> [Problem]: Leave out the pictures and retype, exactly, the lines below from the line with "You are a computer-use" up to and including the line with "Viewport: 800px width, 600px", nothing more.

> [Extracted data]:
|---|

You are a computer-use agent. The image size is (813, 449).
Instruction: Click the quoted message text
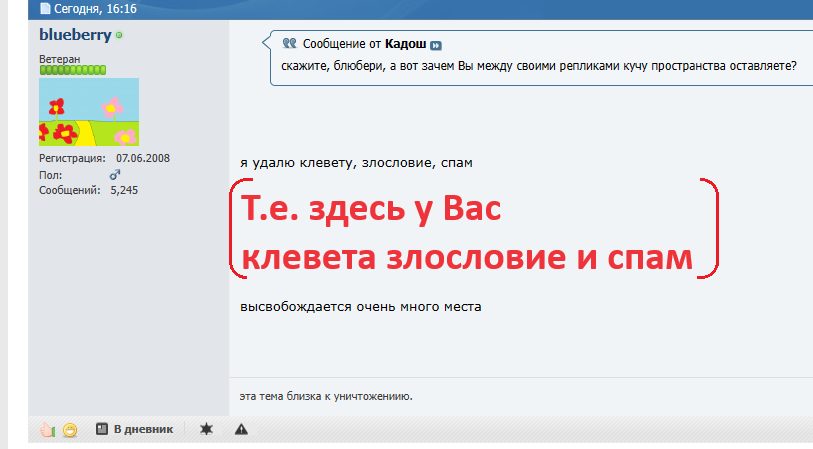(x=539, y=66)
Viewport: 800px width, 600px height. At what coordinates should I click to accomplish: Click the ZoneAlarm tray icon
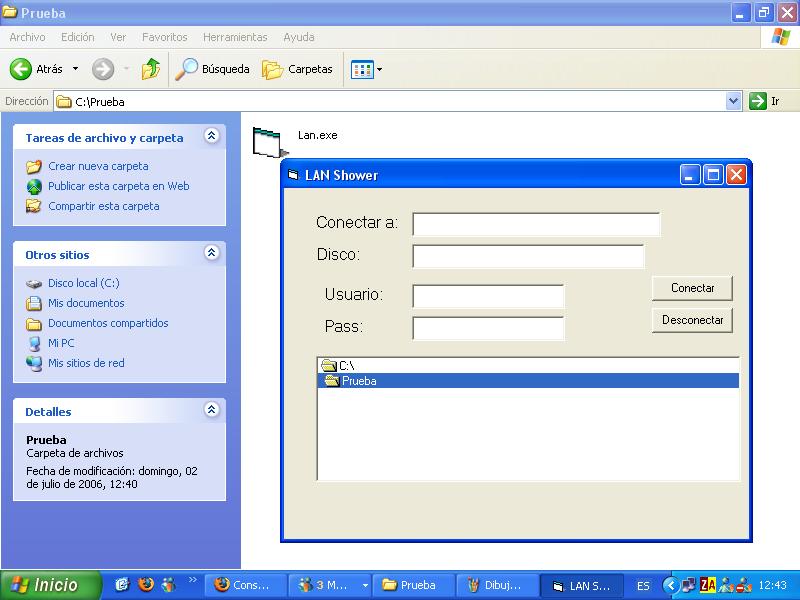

|---|

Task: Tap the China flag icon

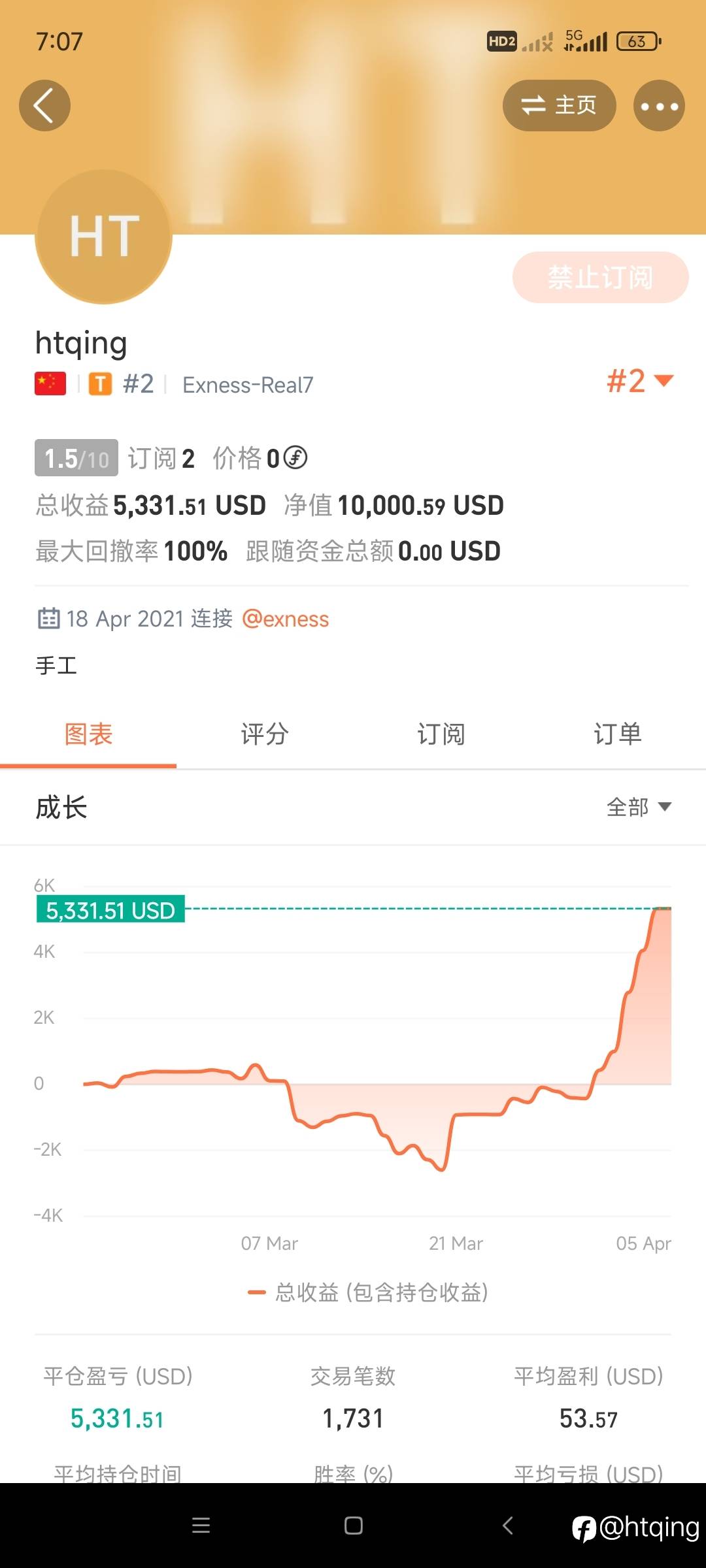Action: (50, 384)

|---|

> [Result of the exercise]:
You are a computer-use agent. The image size is (813, 449).
Instruction: Click the quoted message text
(x=539, y=66)
Viewport: 800px width, 600px height. At what coordinates should I click to accomplish: Click the ZoneAlarm tray icon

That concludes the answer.